• Exercise instructions: Which lines in the records below contain the string "icon" with matching case? List each of those lines in full.
START Working data
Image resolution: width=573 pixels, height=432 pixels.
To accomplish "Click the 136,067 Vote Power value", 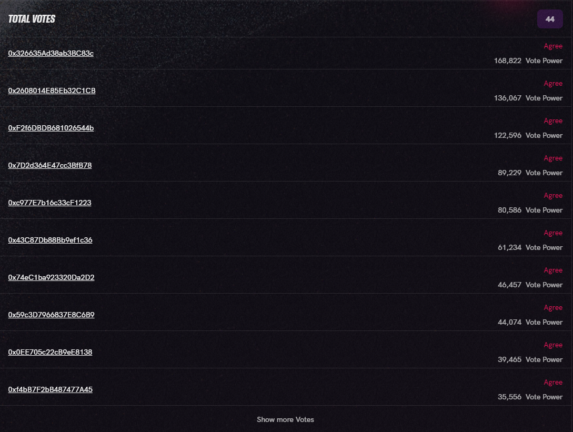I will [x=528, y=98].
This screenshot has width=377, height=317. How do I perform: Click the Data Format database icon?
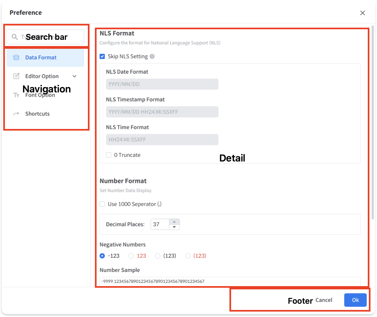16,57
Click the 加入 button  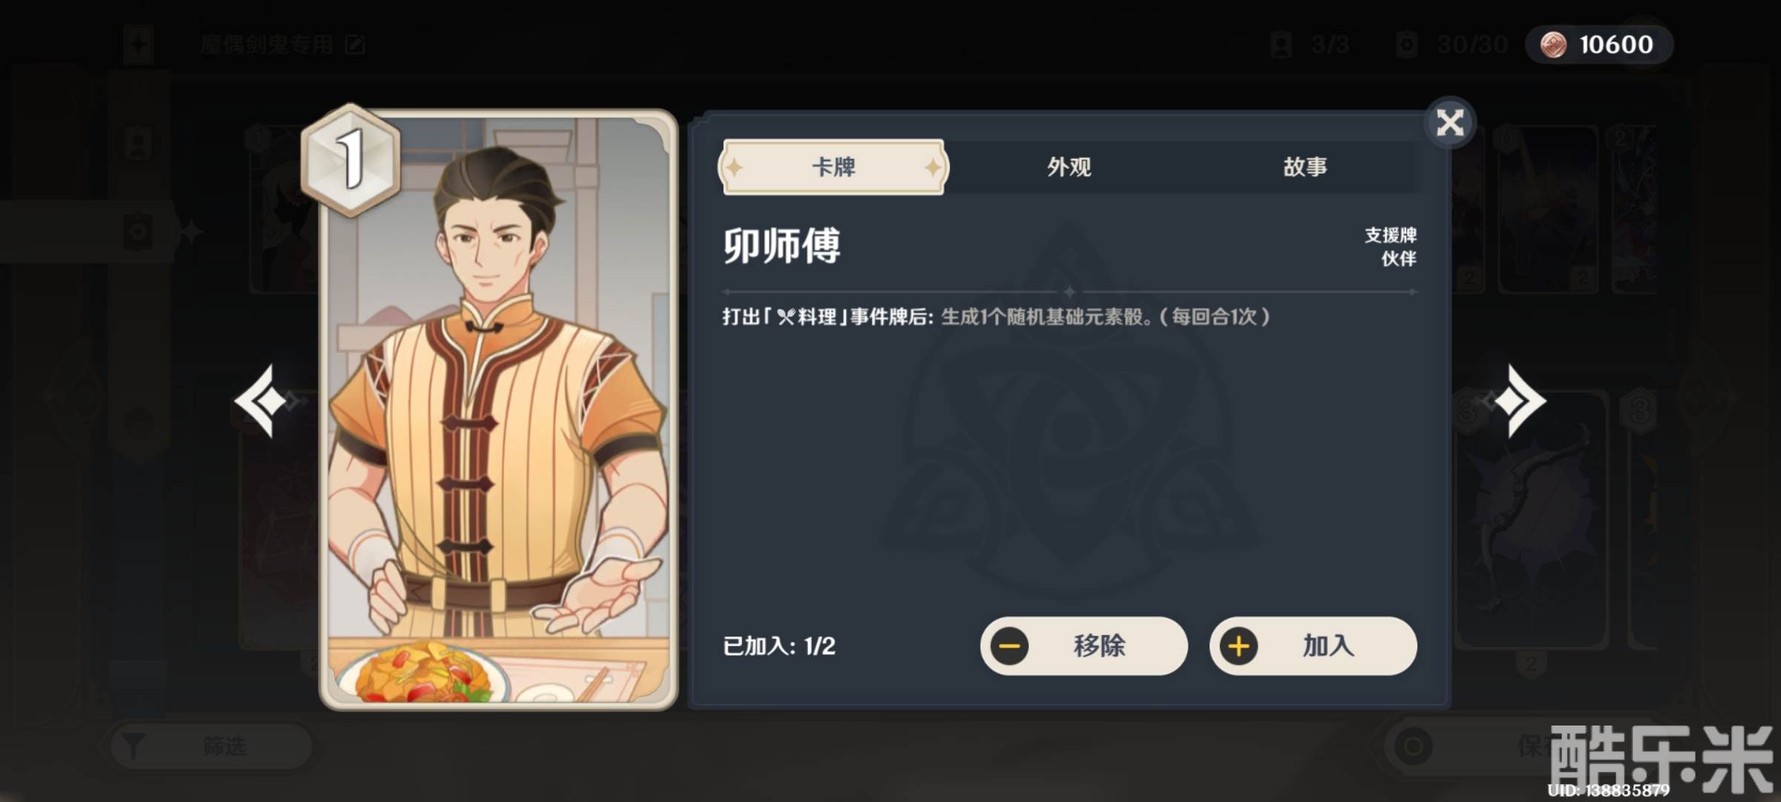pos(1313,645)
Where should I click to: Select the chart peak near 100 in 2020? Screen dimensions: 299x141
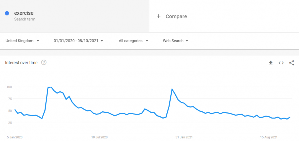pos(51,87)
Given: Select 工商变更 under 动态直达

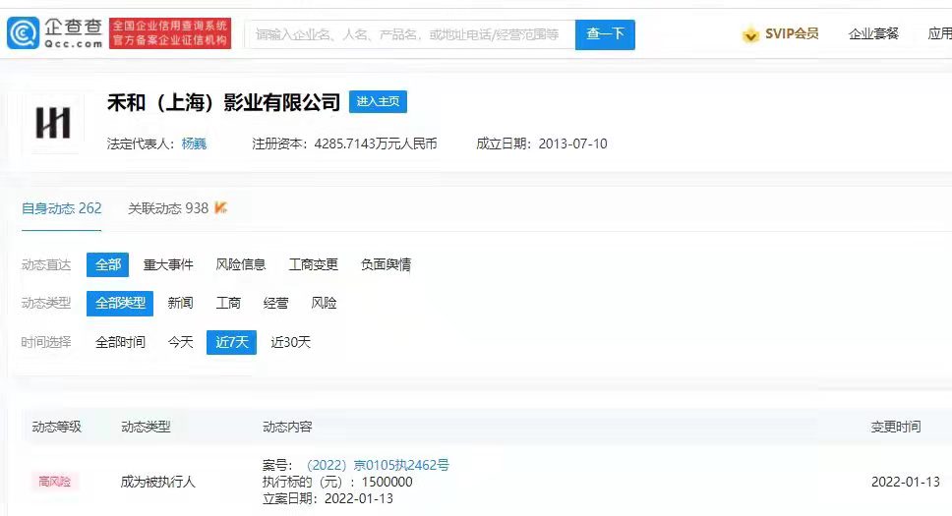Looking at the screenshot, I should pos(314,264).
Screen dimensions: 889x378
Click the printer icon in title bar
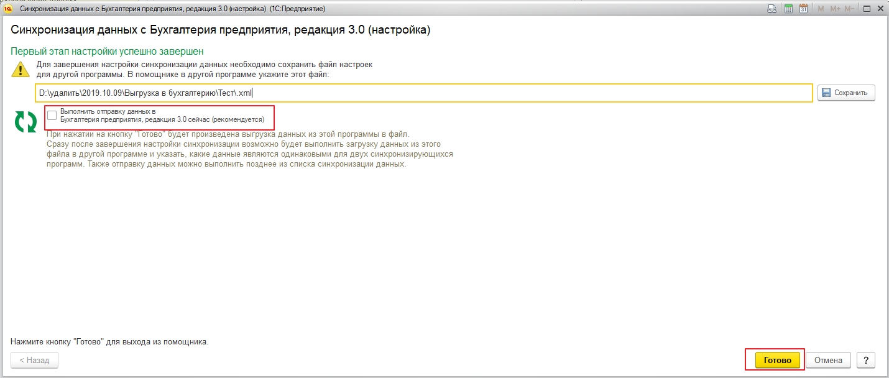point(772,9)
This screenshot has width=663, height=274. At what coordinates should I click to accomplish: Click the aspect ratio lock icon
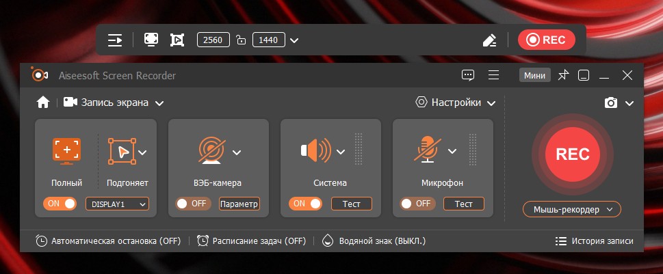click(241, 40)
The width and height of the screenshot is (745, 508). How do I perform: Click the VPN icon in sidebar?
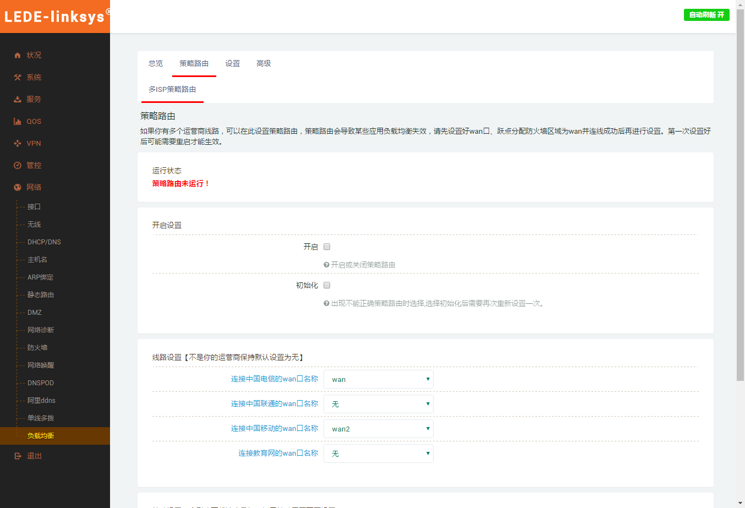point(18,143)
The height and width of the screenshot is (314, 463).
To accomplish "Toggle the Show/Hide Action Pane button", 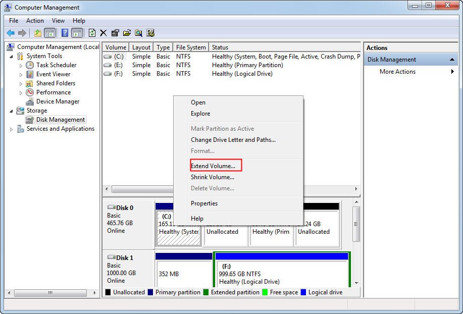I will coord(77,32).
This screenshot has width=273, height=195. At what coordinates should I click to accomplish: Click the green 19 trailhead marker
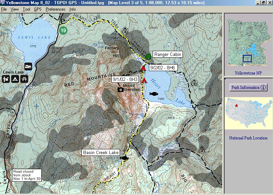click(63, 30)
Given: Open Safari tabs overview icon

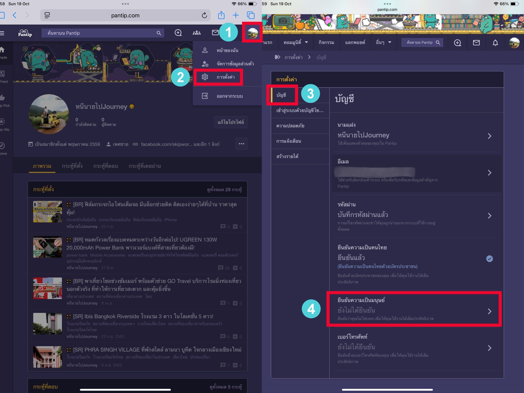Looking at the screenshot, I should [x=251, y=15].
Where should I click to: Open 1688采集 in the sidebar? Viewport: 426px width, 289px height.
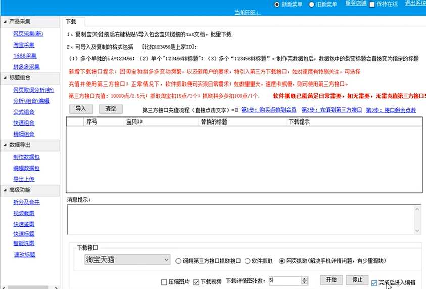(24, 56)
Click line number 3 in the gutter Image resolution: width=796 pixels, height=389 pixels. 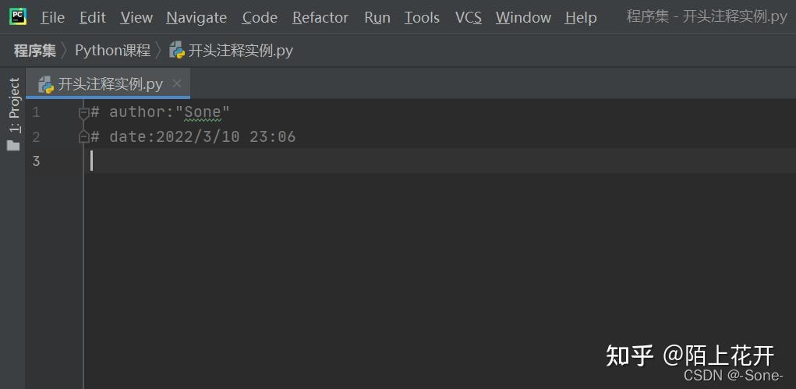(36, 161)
END Working data
• Result of the exercise:
This screenshot has width=377, height=317. How do I perform: Click the Data Format database icon?
Click the printer icon in title bar
This screenshot has width=663, height=274. At what coordinates should I click to accomplish: Click the aspect ratio lock icon
The width and height of the screenshot is (745, 508). How do I perform: Click the VPN icon in sidebar?
Given: Open Safari tabs overview icon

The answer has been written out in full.